Flipkart Interview Question
SDE-2sCountry: United States
a. In a loop, iterate over substrings of string1. each substring starts from index 0 and of length(str2.length, str2.length+ 1... str1.length)
b. For each such substring find out the part which contains string 2 as its subsequence
c. If length of that window is smaller than one we have already, store it later comparison
d. output smallest such window.
Complexity: O(n^2)
[Looks like this approach can be optimized for shorted substring search]
Below is the code in C#:
MinimalLengthSubseqToContainStr("abcbcbbbeeeedfaaccmmopopopn", "bedm");
private static void MinimalLengthSubseqToContainStr(string str1, string str2)
{
int minWindowLen = Int32.MaxValue;
string result = string.Empty;
for (int i = str1.Length -1; i >= str2.Length - 1; i--)
{
string minWindow = FindSecondStringInFirst(str1.Substring(0, i +1), str2);
if (!string.IsNullOrEmpty(minWindow))
{
if (minWindow.Length < minWindowLen)
{
minWindowLen = minWindow.Length;
result = minWindow;
}
}
}
Console.WriteLine(result);
}
private static string FindSecondStringInFirst(string str1, string str2)
{
int count = str2.Length - 1;
int index = str1.Length - 1;
int end = -1;
int start = -1;
while (count >= 0)
{
if (index < 0)
{
break;
}
if (str1[index] == str2[count])
{
if(count == str2.Length - 1)
end = index;
if (count == 0)
{
start = index;
break;
}
count--;
}
index--;
}
if (end > start)
return str1.Substring(start, end - start + 1);
else
return string.Empty;
}
@manu.machilles:
You can optimize your solution as explained below:
"abcbcbbbeeeedfaaccmmopopopn", "bedm"
1. The first call to FindSecondStringInFirst(string str1, string str2) with "abcbcbbbeeeedfaaccmmopopopn", and "bedm". And you get minWindow as beeeedfaaccmm. Now instead of making second call to FindSecondStringInFirst with "abcbcbbbeeeedfaaccmmopopop", and "bedm" , call should be with "abcbcbbbeeeedfaaccm", and "bedm".
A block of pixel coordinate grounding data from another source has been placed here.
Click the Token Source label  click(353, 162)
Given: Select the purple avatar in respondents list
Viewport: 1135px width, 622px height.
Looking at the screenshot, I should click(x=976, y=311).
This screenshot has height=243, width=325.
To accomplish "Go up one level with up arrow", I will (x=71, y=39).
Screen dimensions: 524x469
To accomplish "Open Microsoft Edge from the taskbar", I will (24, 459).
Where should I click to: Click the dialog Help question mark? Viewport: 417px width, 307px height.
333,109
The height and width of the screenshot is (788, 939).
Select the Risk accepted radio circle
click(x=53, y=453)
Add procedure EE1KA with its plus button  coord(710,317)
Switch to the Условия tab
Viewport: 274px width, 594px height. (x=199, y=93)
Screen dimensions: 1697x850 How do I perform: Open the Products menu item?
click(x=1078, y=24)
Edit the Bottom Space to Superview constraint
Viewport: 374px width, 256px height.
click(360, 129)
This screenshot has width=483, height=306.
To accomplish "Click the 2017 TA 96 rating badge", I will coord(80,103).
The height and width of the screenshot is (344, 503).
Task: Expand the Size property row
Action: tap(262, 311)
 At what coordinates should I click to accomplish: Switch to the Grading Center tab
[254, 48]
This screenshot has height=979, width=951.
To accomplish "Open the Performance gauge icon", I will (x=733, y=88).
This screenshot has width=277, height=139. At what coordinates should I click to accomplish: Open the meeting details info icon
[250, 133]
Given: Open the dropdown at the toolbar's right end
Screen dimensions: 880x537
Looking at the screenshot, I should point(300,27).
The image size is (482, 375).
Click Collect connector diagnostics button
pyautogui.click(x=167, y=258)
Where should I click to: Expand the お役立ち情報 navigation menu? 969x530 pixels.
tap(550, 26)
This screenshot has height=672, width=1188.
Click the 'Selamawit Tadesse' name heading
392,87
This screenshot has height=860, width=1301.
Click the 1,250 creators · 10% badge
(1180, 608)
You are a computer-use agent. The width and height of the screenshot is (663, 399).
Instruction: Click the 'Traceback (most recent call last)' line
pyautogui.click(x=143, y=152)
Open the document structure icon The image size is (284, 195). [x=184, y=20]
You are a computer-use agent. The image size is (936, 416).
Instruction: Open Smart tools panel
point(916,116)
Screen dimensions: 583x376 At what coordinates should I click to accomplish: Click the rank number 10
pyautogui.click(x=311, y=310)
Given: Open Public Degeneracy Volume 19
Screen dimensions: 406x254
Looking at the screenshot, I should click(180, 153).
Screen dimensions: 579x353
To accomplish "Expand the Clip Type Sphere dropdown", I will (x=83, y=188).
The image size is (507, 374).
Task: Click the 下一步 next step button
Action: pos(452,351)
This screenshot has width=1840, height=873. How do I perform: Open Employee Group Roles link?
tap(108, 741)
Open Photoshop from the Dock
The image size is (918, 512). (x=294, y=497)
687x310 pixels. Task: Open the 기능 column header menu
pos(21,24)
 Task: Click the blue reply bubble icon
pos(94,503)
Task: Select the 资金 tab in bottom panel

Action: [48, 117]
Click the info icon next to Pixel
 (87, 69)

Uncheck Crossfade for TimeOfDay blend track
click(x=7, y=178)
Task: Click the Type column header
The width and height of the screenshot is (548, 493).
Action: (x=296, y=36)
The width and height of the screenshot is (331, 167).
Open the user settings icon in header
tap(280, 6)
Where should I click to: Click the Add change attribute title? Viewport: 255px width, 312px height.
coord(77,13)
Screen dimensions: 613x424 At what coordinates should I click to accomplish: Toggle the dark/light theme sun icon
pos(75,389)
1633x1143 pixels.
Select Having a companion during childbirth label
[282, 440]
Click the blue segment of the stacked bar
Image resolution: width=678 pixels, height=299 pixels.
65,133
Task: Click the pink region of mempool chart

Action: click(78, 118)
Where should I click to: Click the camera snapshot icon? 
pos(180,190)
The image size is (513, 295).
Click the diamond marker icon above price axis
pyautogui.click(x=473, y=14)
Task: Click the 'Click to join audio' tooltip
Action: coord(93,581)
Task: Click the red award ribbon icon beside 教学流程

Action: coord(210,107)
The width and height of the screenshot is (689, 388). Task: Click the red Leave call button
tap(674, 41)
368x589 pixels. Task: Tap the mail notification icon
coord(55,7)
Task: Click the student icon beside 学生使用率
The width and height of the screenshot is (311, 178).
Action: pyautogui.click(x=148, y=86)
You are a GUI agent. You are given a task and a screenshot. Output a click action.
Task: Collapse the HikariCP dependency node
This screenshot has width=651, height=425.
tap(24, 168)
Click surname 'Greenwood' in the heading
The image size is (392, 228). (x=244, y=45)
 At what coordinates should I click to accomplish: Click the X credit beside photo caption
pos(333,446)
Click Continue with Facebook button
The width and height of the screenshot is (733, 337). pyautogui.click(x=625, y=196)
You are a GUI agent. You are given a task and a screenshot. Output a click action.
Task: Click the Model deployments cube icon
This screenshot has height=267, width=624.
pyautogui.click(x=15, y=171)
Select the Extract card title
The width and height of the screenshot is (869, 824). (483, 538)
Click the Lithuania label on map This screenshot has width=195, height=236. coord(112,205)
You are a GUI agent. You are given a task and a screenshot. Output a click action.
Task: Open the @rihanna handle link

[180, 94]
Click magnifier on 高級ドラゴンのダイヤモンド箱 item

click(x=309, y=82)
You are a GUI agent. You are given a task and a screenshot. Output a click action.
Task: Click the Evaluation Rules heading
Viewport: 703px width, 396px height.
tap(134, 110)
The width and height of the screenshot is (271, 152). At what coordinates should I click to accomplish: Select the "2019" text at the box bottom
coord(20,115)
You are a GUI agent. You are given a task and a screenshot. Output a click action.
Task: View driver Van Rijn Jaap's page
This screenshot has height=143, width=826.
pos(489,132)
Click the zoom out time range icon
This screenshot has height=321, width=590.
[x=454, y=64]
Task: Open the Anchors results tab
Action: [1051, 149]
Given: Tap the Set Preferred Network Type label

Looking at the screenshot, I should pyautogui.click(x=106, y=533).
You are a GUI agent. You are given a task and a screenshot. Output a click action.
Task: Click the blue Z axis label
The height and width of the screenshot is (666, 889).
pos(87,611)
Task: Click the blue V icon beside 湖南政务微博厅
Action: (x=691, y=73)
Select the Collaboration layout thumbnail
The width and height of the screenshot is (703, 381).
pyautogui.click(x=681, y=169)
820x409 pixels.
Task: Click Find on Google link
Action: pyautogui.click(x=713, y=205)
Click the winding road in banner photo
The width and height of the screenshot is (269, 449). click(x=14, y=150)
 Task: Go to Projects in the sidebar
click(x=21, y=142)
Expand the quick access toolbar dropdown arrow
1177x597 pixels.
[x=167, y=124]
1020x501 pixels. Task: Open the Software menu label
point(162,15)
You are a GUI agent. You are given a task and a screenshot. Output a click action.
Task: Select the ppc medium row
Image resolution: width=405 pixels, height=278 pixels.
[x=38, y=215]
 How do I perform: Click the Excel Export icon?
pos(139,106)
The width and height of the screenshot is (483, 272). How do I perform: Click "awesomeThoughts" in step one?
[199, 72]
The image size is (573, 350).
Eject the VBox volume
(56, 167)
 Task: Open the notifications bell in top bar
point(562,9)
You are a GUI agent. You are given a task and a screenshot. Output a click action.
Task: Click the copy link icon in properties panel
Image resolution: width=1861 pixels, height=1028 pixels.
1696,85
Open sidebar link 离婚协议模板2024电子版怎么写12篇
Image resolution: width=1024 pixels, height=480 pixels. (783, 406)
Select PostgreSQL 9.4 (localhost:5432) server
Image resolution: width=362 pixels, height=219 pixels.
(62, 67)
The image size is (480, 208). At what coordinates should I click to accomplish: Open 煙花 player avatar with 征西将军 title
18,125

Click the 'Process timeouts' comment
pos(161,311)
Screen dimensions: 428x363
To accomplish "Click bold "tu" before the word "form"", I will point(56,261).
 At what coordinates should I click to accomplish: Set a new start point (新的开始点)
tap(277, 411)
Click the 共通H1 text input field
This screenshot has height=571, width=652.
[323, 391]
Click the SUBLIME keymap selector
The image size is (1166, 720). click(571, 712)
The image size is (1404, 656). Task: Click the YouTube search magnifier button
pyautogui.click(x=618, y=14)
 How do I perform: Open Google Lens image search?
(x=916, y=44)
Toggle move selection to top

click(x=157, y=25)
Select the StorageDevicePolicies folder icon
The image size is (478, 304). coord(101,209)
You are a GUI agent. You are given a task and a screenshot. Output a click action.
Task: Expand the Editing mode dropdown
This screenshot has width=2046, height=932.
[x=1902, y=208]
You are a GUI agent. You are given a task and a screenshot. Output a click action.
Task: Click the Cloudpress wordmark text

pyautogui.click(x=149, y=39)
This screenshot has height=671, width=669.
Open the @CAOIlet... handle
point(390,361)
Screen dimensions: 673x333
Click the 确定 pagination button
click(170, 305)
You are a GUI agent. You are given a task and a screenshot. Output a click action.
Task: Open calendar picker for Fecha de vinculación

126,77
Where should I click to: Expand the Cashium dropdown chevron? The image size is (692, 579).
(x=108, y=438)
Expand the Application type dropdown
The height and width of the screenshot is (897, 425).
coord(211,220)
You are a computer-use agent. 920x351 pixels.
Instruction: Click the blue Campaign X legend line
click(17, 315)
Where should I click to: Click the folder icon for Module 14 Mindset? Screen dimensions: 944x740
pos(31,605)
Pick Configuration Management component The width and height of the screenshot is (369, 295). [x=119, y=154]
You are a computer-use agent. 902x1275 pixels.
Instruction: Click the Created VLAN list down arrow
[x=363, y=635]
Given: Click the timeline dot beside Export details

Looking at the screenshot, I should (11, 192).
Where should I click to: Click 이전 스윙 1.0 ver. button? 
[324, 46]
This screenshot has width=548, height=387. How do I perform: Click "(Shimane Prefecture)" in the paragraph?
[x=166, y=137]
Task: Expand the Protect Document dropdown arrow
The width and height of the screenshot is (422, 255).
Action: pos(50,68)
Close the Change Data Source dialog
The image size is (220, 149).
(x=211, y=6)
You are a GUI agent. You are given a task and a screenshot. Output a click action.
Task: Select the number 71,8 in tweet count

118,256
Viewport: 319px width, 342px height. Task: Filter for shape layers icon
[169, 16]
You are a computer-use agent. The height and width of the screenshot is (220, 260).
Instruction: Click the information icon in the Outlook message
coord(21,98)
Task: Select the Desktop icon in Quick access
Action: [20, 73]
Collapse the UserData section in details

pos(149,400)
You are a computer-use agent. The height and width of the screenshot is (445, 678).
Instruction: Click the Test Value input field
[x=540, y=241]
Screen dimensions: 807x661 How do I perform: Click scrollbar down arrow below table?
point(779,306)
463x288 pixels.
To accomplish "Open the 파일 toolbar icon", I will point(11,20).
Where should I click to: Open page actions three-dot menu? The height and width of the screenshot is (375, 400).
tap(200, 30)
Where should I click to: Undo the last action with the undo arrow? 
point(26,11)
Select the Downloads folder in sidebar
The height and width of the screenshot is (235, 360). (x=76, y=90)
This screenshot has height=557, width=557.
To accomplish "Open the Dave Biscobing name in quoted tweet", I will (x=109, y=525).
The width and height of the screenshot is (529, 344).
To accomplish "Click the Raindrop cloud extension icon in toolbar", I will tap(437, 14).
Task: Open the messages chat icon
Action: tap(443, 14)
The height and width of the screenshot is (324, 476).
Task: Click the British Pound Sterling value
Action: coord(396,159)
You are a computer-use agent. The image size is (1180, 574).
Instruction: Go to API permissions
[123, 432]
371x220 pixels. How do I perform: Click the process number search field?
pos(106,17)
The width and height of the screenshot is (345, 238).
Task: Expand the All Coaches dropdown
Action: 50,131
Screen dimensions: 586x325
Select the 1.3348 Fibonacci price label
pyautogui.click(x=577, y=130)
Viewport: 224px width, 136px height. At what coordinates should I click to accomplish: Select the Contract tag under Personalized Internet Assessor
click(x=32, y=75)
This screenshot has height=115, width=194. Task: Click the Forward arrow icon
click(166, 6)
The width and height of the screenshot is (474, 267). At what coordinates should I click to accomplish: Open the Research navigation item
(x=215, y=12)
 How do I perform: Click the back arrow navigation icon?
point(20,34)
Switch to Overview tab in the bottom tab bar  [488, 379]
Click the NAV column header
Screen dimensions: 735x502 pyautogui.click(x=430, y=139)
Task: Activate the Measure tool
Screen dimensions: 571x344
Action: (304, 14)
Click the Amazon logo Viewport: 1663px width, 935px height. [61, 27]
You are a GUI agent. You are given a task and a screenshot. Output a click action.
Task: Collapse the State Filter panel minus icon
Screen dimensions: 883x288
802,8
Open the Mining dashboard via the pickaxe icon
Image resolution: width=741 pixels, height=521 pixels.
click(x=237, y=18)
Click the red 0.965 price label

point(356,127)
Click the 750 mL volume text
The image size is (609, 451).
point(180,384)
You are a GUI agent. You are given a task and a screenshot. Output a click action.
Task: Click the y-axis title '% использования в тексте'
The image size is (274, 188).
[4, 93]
2. Once you have the second call done with "abcbcbbbeeeedfaaccm", and "bedm", you get minWindow as beeeedfaaccm. Now the third call should be with "abcbcbbbeeeedfaacc", and "bedm" and since minWindow will be null this time, avoid further calls to FindSecondStringInFirst method. This will optimize your solution in a big way.
I hope I am clear in conveying my idea. Please let me know if you see any problem with the proposed modification to your solution.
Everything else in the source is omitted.